__What needs to be done__: Could you please write out the data shown below, exactly and in full?

(Stored items)
——
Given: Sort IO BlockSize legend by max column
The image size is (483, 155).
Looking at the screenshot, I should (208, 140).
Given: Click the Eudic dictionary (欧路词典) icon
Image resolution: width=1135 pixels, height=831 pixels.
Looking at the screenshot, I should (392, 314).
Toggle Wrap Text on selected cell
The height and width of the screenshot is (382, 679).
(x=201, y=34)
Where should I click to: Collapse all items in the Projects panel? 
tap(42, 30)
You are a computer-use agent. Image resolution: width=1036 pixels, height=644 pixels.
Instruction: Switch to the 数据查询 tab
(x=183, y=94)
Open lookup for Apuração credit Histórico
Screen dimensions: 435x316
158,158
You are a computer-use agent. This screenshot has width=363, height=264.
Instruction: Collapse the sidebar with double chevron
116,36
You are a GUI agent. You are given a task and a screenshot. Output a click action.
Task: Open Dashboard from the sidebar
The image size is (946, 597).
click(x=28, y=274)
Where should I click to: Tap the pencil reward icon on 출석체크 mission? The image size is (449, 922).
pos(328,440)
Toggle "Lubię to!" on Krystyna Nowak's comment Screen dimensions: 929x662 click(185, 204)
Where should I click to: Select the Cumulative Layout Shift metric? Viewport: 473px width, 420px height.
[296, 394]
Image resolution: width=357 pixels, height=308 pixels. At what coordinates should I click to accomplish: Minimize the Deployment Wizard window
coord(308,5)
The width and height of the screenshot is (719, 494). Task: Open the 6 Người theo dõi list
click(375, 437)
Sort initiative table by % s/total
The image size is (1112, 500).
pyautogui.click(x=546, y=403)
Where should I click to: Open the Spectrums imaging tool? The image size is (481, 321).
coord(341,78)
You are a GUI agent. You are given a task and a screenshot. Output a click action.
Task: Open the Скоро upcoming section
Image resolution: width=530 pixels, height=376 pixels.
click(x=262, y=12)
——
__Answer box__:
Given: Sort IO BlockSize legend by max column
The image size is (483, 155).
Looking at the screenshot, I should (208, 140).
Given: Click the Eudic dictionary (欧路词典) icon
Image resolution: width=1135 pixels, height=831 pixels.
Looking at the screenshot, I should (392, 314).
Toggle Wrap Text on selected cell
The height and width of the screenshot is (382, 679).
(x=201, y=34)
Where should I click to: Collapse all items in the Projects panel? 
tap(42, 30)
You are a computer-use agent. Image resolution: width=1036 pixels, height=644 pixels.
Instruction: Switch to the 数据查询 tab
(x=183, y=94)
Open lookup for Apuração credit Histórico
Screen dimensions: 435x316
158,158
You are a computer-use agent. This screenshot has width=363, height=264.
Instruction: Collapse the sidebar with double chevron
116,36
You are a GUI agent. You are given a task and a screenshot. Output a click action.
Task: Open Dashboard from the sidebar
The image size is (946, 597).
click(x=28, y=274)
Where should I click to: Tap the pencil reward icon on 출석체크 mission? The image size is (449, 922).
pos(328,440)
Toggle "Lubię to!" on Krystyna Nowak's comment Screen dimensions: 929x662 click(185, 204)
Where should I click to: Select the Cumulative Layout Shift metric? Viewport: 473px width, 420px height.
[296, 394]
Image resolution: width=357 pixels, height=308 pixels. At what coordinates should I click to accomplish: Minimize the Deployment Wizard window
coord(308,5)
The width and height of the screenshot is (719, 494). Task: Open the 6 Người theo dõi list
click(375, 437)
Sort initiative table by % s/total
The image size is (1112, 500).
pyautogui.click(x=546, y=403)
Where should I click to: Open the Spectrums imaging tool? The image size is (481, 321).
coord(341,78)
You are a GUI agent. You are given a task and a screenshot. Output a click action.
Task: Open the Скоро upcoming section
Image resolution: width=530 pixels, height=376 pixels.
click(x=262, y=12)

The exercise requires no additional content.